Of course, a creative therapist must seek ways for the integration and social adaptation of his patients, but ultimately the health of his patient, the potentialities that make him an individual and unrepeatable being, will always come first, something that evidently is not necessarily observed in normalised education, perhaps due to lack of time, or inability to pay attention, since a teacher is responsible for the training of many students, something that requires a very different approach.
The working set also differs in this comparison, since a music class is not the same as a music therapy room, neither in its conception nor in its spatial organisation. A music therapy room should be open and comfortable, with a non-hierarchical space. Musical instruments should be placed spatially depending on each session and each patient, in the same way as a doctor or a pharmacist would do with the appropriate treatment or drug in each specific case. The patient must have the possibility to move freely, that is, with absolute freedom and intimacy, only limited by the therapist in everything that the professional understands that does not facilitate the evolution or the advance of the most constructive creative capacities of the person, for him/herself and for others, in that order.

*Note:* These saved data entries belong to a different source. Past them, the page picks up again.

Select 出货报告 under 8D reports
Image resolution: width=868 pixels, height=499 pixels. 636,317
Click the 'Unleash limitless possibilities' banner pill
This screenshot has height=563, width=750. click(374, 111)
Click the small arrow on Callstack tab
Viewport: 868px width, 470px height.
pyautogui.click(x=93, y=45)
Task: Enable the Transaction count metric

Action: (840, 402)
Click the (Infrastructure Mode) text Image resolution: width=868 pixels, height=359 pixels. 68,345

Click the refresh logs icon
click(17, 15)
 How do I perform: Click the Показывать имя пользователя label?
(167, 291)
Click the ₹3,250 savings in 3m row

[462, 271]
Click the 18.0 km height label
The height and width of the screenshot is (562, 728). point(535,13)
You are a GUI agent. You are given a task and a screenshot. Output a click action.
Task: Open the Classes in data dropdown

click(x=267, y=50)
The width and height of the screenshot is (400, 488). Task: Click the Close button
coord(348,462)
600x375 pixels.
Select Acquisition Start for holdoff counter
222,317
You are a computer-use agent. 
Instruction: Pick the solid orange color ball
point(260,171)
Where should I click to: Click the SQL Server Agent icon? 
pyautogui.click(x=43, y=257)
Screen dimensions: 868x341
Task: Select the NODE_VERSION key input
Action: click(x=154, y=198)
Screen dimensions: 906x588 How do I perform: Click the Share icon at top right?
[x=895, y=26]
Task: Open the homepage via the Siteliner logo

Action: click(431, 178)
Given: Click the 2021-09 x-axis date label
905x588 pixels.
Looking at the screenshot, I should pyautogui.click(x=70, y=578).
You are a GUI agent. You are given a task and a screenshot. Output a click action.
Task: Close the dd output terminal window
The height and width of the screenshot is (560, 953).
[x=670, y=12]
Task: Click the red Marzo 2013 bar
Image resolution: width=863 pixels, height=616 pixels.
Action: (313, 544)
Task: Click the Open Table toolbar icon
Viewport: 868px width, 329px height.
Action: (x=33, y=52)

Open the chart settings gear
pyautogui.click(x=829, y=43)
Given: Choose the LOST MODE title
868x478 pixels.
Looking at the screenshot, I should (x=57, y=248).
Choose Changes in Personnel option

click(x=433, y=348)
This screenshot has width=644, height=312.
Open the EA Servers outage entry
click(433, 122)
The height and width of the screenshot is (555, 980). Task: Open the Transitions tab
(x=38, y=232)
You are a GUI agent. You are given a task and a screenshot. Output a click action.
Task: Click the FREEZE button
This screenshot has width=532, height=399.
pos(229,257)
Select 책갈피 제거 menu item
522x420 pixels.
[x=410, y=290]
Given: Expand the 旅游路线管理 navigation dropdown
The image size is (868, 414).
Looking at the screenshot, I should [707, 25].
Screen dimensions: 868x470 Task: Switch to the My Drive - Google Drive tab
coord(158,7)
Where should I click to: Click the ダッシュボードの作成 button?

A professor or teacher is bound by a curricular order of ministerial origin, and his or her way of assessing is largely consensual by law, whereas a music therapist follows a behavioural observation methodology of a scientific nature. Thus, the therapist must take notes, recording what happened before, during and after each session, attaching the records of recently treated patients and archiving the old ones, in order to be able to assess their evolution in real time. We must bear in mind that a music therapist can and usually works in interdisciplinary groups, and therefore has to be able to work in an intermediate space between science and art.
The methodologies are diverse, as the influences of music therapy are also diverse. Sometimes several methodologies occur within the same session. This subject is sufficiently extensive to dedicate several specific articles to it in sufficient detail, a good reason to quote all of you, dear readers, in future articles dedicated to talk in depth about the different schools that exist within Music Therapy as a therapeutic discipline.